(Dataset entries)
..........

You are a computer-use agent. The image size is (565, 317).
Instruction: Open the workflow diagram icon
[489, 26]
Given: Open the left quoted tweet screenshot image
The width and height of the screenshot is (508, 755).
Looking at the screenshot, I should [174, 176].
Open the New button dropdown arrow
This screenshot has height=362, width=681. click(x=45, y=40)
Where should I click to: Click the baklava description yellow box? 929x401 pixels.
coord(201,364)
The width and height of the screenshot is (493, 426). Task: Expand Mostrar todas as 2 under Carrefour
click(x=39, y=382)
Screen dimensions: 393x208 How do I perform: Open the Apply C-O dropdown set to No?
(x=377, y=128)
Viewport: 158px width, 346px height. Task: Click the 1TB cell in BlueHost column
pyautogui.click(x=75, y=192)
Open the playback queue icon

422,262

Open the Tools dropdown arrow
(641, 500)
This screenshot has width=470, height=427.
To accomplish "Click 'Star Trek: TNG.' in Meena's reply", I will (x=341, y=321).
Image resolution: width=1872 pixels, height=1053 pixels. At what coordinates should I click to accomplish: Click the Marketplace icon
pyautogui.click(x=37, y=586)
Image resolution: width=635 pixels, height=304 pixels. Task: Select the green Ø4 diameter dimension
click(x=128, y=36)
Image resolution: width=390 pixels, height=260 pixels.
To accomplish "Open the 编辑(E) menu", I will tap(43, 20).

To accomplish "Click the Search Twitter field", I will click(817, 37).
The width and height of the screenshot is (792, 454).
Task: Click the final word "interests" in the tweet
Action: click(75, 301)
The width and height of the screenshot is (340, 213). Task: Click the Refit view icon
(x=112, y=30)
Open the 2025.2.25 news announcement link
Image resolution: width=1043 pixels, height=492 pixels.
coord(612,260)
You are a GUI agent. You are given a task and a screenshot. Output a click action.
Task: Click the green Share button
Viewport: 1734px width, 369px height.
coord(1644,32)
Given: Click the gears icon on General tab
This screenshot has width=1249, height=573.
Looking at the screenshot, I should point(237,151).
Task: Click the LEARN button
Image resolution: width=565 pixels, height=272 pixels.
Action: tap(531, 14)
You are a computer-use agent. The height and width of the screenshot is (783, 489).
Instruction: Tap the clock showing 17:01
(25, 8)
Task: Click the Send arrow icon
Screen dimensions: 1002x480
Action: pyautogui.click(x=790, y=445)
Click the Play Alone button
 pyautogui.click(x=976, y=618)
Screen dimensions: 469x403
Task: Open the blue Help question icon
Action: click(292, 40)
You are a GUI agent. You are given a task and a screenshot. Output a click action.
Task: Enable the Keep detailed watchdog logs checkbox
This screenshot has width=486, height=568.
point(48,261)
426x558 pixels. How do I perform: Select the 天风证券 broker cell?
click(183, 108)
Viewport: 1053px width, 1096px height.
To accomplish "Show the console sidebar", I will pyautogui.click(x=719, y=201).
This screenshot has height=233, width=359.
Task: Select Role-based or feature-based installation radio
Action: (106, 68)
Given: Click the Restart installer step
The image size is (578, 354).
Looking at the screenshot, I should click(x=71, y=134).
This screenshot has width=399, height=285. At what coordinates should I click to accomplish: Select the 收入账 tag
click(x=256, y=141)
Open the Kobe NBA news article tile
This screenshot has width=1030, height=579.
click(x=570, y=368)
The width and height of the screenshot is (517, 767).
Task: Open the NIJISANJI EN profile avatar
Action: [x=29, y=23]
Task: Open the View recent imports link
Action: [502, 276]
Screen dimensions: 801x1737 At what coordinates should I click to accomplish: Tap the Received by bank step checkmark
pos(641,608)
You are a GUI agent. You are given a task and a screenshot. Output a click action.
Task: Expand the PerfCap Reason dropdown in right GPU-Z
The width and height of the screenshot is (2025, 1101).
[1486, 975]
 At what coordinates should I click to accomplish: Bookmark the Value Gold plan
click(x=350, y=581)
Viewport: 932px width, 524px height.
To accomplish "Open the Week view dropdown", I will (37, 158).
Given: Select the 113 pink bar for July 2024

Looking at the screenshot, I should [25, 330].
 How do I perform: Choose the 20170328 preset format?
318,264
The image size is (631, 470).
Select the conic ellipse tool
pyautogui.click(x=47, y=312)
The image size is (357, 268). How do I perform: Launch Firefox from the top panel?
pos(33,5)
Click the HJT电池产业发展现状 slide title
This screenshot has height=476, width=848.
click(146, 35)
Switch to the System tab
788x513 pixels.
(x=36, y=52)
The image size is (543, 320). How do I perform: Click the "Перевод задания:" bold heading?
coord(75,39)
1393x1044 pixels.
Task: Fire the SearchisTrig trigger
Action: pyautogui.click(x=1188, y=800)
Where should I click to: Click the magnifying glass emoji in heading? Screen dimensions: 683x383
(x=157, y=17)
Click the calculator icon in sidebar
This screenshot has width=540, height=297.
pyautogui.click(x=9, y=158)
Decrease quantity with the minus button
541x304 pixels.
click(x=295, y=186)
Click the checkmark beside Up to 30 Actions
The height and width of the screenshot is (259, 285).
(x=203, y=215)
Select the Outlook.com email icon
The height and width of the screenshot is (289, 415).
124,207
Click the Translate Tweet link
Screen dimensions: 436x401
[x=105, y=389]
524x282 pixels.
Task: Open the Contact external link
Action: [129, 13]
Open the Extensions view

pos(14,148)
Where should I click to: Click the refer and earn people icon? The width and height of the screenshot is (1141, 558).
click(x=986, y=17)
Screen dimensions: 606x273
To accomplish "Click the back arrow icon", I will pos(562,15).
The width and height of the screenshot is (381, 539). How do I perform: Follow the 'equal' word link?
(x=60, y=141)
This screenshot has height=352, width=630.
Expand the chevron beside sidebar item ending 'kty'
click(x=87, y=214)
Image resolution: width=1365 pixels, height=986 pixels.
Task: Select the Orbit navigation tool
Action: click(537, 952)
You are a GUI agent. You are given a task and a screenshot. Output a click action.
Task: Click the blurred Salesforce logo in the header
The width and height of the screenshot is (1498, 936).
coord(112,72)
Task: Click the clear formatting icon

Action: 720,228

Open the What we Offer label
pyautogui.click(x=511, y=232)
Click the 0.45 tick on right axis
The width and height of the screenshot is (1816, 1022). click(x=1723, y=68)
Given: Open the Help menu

..........

What to produce: Which lines in the entries above contain the word "dropdown"? Show each of those lines in full.

Expected answer:
Open the New button dropdown arrow
Screen dimensions: 393x208 How do I perform: Open the Apply C-O dropdown set to No?
Open the Tools dropdown arrow
Task: Expand the PerfCap Reason dropdown in right GPU-Z
To accomplish "Open the Week view dropdown", I will (37, 158).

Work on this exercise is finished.